Once our article is in print, we can legitimately claim that our bogus treatment is evidence-based. With a bit of luck, other research groups will proceed in the same way and soon we will have not just one but several positive studies. If not, we need to do two or three more trials along the same lines. The aim is to eventually do a meta-analysis that yields a convincingly positive verdict on our phony intervention.
You might think that I am exaggerating beyond measure. Perhaps a bit, I admit, but I am not all that far from the truth, believe me. You want proof? What about this one?
Researchers from the Charite in Berlin just published an RCT to investigate the effectiveness of a mindful walking program in patients with high levels of perceived psychological distress.

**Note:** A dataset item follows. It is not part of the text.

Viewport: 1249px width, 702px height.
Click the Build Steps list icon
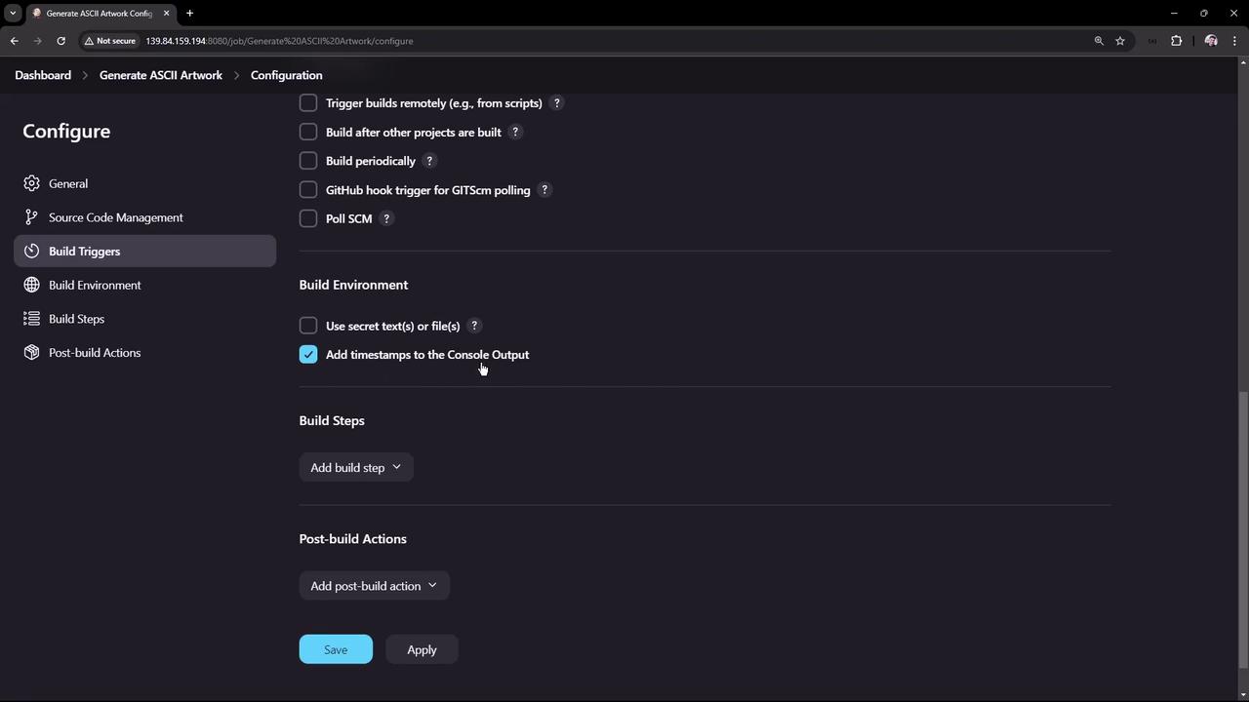(32, 319)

To prevent allegations of exaggeration, selective reporting, spin etc. I take the liberty of reproducing the abstract of this study unaltered:
Participants aged between 18 and 65 years with moderate to high levels of perceived psychological distress were randomized to 8 sessions of mindful walking in 4 weeks (each 40 minutes walking, 10 minutes mindful walking, 10 minutes discussion) or to no study intervention (waiting group). Primary outcome parameter was the difference to baseline on Cohen’s Perceived Stress Scale (CPSS) after 4 weeks between intervention and control.
Seventy-four participants were randomized in the study; 36 (32 female, 52.3 ± 8.6 years) were allocated to the intervention and 38 (35 female, 49.5 ± 8.8 years) to the control group. Adjusted CPSS differences after 4 weeks were -8.8 [95% CI: -10.8; -6.8] (mean 24.2 [22.2; 26.2]) in the intervention group and -1.0 [-2.9; 0.9] (mean 32.0 [30.1; 33.9]) in the control group, resulting in a highly significant group difference (P < 0.001).
Conclusion. Patients participating in a mindful walking program showed reduced psychological stress symptoms and improved quality of life compared to no study intervention. Further studies should include an active treatment group and a long-term follow-up
This whole thing could just be a bit of innocent fun, but I am afraid it is neither innocent nor fun, it is, in fact, quite serious. If we accept manipulated trials as evidence, we do a disservice to science, medicine and, most importantly, to patients. If the result of a trial is knowable before the study has even started, it is unethical to run the study. If the trial is not a true test but a simple promotional exercise, research degenerates into a farcical pseudo-science. If we abuse our patients’ willingness to participate in research, we jeopardise more serious investigations for the benefit of us all. If we misuse the scarce funds available for research, we will not have the money to conduct much needed investigations. If we tarnish the reputation of clinical research, we hinder progress.